Vorschlag des Bürgermeisters zur Anhebung auf 350 Prozentpunkte mit 15:8 Stimmen abgelehnt
Dass Steuererhöhungen eine heikle Sache sind, weiß jeder Bürgermeister. Dennoch hat 1. Bürgermeister Markus Böck in der Beschlussvorlage zur Gemeinderatssitzung am 19.11.24 für eine Anhebung der Grundsteuersätze A und B von 310 Prozentpunkten auf 350 Prozentpunkte geworben.
In seinem Eingangsplädoyer verwies Böck darauf, dass die Einnahmequellen der Gemeinde komplett ausgeschöpft seien und die Ausgaben aber kontinuierlich stiegen. Auch der Kreishaushalt mache ihm Sorgen, denn dort klaffe ein Loch von aktuell gut 50 Millionen, was eine deutliche Erhöhung der Kreisumlage zur Folge hätte.
Die allgemeinen Preissteigerungen bei Pflichtaufgaben der Gemeinde wie Sanierungen von gemeindeeigenen Liegenschaften und Straßenbau schlügen zu Buche und schränkten den Handlungsspielraum massiv ein. Die Auswirkungen einer Erhöhung um 40 Prozentpunkte wäre für die Bürger durchaus überschaubar, die Steigerung sei adäquat zu den aktuellen Preissteigerungen berechnet. “Jetzt wäre die Möglichkeit, mit erhöhten Einnahmen für den Haushalt 2025 Sicherheit zu bekommen”, appellierte der Bürgermeister an die Gemeinderäte.
“Keine gute Vorgehensweise zum aktuellen Zeitpunkt”, nannte der Fraktionssprecher der Grünen, Dr. Fritz-Gerrit Kropp, den Erhöhungsvorschlag.
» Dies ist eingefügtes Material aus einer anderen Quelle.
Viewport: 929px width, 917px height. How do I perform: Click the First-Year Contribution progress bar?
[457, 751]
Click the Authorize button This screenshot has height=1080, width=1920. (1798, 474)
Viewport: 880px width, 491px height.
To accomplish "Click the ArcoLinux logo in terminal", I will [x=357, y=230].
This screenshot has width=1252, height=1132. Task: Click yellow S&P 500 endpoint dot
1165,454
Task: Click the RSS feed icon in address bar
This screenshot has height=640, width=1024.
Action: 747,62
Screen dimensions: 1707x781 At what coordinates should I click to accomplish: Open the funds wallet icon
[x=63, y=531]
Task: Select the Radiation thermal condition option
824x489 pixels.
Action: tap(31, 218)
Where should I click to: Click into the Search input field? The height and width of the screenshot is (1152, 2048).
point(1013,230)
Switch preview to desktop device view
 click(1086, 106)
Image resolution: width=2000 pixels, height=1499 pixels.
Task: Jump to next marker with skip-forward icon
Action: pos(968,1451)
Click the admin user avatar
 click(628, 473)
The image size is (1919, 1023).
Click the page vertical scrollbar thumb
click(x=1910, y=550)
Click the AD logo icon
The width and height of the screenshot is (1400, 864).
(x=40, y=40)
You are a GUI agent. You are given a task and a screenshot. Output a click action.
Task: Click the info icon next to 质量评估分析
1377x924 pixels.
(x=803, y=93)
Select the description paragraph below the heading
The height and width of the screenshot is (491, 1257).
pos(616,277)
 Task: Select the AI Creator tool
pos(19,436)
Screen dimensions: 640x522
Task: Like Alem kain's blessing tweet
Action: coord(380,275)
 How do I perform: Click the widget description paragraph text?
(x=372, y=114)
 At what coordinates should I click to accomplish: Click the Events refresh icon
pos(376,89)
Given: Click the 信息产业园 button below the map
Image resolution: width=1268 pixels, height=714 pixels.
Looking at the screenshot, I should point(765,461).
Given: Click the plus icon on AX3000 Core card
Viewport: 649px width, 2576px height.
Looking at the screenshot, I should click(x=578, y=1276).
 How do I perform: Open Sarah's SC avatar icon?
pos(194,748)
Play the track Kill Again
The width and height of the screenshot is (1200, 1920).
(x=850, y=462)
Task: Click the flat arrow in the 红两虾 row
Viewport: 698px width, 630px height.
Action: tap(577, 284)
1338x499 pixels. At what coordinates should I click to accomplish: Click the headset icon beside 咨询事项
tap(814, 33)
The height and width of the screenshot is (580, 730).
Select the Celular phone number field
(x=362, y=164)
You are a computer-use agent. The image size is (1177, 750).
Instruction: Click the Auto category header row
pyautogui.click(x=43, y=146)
Selbst der bayerische Finanzminister Albert Füracker mahne, die Grundsteuersatznovelle in den Gemeinden kostenneutral zu halten. “Solange nicht klar ist, welche Auswirkungen die Grundsteuerreform auf die einzelnen Bürger hat und in der Kämmerei noch kein endgültigen Zahlen vorliegen, und wir nicht wissen, ob wir tatsächlich einen Einnahmerückgang verzeichnen müssen, soll möglichst keine Erhöhung stattfinden”, sagte Kropp. Eine Erhöhung der gemeindlichen Steuerhebesätze sei im Bedarfsfall jedes Jahr möglich, auch rückwirkend zum Jahresanfang.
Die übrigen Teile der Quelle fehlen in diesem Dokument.